Imagine you are the maintainer of an open source FPGA toolchain such as Apicula and you want to make sure your code works. The industry standard for making sure software works is to set up continuous integration that tests your code for every change you make.
But what do you test? We are reverse engineering the inner workings of complicated devices, and if you’re slightly wrong you can generate a good looking bitstream that just doesn’t work. So of course during development you test your bitstreams on real hardware to make sure they work. And on top of that we do set up CI, but it can only test that we can generate a bitstream.
This is not idle thought, just yesterday we had one FPGA silently fail due to improvements in another. It is very hard to catch these regressions reliably without constantly manually testing every single devices, which is completely infeasible.
For a long time I’ve dreamed of setting up a raspberry pi with a bunch of FPGAs and somehow running automated tests on it. But it always felt like a huge ordeal to really put everything together. Running and maintaining a raspberry pi with a bunch of FPGAs, writing useful self-tests that automatically verify correct behaviour, triggering a test run, downloading or generating bitstreams, programming the FPGAs, obtaining and verifying the results, and communicating that back to Github.
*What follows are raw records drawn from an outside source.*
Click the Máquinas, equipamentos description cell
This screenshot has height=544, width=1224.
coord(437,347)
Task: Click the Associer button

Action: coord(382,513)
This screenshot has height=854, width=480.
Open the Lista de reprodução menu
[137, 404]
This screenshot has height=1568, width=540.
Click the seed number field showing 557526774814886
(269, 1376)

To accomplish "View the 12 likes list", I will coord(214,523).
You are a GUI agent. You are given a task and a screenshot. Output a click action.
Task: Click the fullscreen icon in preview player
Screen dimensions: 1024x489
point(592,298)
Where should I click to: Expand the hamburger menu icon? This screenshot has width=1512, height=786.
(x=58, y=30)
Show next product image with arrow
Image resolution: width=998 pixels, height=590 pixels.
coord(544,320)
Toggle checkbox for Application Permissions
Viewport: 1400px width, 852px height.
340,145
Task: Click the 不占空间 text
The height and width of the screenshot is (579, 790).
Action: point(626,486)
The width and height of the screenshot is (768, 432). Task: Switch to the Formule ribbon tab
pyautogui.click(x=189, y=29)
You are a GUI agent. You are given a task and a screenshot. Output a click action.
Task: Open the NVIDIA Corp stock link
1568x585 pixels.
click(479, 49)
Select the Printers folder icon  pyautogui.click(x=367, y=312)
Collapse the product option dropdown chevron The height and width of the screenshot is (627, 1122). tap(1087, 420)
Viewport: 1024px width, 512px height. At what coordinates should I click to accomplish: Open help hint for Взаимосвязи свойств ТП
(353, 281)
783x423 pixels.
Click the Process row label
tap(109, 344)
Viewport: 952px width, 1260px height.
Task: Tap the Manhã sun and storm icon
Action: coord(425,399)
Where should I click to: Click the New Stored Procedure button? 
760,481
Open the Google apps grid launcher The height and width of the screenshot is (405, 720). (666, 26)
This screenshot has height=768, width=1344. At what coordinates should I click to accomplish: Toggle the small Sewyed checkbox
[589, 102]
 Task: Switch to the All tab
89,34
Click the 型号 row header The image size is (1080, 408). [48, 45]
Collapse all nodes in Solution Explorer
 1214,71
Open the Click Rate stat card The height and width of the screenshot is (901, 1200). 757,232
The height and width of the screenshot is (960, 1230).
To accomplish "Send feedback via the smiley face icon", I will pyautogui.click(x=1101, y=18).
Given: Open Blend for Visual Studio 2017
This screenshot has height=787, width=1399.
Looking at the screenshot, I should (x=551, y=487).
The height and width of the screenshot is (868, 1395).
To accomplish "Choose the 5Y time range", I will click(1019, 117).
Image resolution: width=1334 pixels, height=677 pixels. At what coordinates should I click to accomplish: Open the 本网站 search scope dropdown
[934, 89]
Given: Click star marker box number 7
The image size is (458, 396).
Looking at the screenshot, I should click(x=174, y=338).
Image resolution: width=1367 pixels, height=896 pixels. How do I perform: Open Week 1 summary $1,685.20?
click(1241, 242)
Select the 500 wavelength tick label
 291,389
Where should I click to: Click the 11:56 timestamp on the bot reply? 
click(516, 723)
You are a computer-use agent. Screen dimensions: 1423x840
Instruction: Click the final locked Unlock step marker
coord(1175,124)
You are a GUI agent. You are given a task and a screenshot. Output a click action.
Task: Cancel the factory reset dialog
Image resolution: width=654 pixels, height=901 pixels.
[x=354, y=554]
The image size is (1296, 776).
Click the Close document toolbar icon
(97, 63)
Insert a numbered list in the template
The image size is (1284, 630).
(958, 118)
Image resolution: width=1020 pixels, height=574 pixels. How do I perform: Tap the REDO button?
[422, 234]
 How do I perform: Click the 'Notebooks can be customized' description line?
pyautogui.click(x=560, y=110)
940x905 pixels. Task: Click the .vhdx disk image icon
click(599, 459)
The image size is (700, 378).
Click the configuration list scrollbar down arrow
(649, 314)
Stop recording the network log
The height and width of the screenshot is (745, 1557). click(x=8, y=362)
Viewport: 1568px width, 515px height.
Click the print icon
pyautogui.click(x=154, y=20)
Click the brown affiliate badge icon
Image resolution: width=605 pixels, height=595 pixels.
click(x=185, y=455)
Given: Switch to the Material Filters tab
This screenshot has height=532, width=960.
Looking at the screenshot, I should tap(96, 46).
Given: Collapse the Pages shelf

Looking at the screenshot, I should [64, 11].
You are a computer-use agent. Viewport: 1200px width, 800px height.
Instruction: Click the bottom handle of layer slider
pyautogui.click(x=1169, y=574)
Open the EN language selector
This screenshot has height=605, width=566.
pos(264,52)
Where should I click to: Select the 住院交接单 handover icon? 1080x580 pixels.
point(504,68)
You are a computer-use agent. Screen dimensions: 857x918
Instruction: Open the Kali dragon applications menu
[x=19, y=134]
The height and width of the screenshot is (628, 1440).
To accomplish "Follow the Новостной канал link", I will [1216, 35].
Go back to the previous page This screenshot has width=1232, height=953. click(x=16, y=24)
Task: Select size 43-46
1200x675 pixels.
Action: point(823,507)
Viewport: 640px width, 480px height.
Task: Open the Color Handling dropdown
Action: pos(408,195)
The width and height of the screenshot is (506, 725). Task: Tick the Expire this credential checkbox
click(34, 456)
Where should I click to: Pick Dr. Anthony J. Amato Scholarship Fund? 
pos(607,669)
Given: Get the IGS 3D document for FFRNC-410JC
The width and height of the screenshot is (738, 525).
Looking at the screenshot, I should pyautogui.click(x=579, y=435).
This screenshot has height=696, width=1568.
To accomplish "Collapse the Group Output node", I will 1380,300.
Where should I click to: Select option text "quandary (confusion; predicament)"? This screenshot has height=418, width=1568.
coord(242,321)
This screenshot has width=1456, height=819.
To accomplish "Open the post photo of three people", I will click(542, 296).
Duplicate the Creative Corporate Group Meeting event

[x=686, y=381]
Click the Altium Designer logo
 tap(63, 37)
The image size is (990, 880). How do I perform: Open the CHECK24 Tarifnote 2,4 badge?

But this week I looked at the problem again and realized all the pieces had falling into place to make this not only feasible but almost trivial.
- I am already running a Raspberry Pi with Home Assistant on my very own Mini-ITX motherboard: Sentinel Core
- For running LLMs on my pi, I built custom Docker addons for Home Assistant
- To build those Docker containers, I’m using a Github self-hosted runner on my VPS
- We have femto RISC-V UART examples now based on Bruno Levy’s FPGA tutorials
So the plan is simple, plug some FPGAs into Home Assistant, run a self-hosted runner as an addon, and add a CI task that uploads an example and verifies its UART output against a reference.
For the addon I just forked an existing addon and added USB access and openFPGALoader: home-assistant-github-runner-add-on
For the CI side, it basically just adds a self-hosted step after our current bitstream generation that fetches the bitstream artifacts, uploads them, and diffs the UART output: Add hardware-in-the-loop CI test infrastructure
I’m excited to bring this new level of reliability to Apicula, and curious if other projects could do something similar.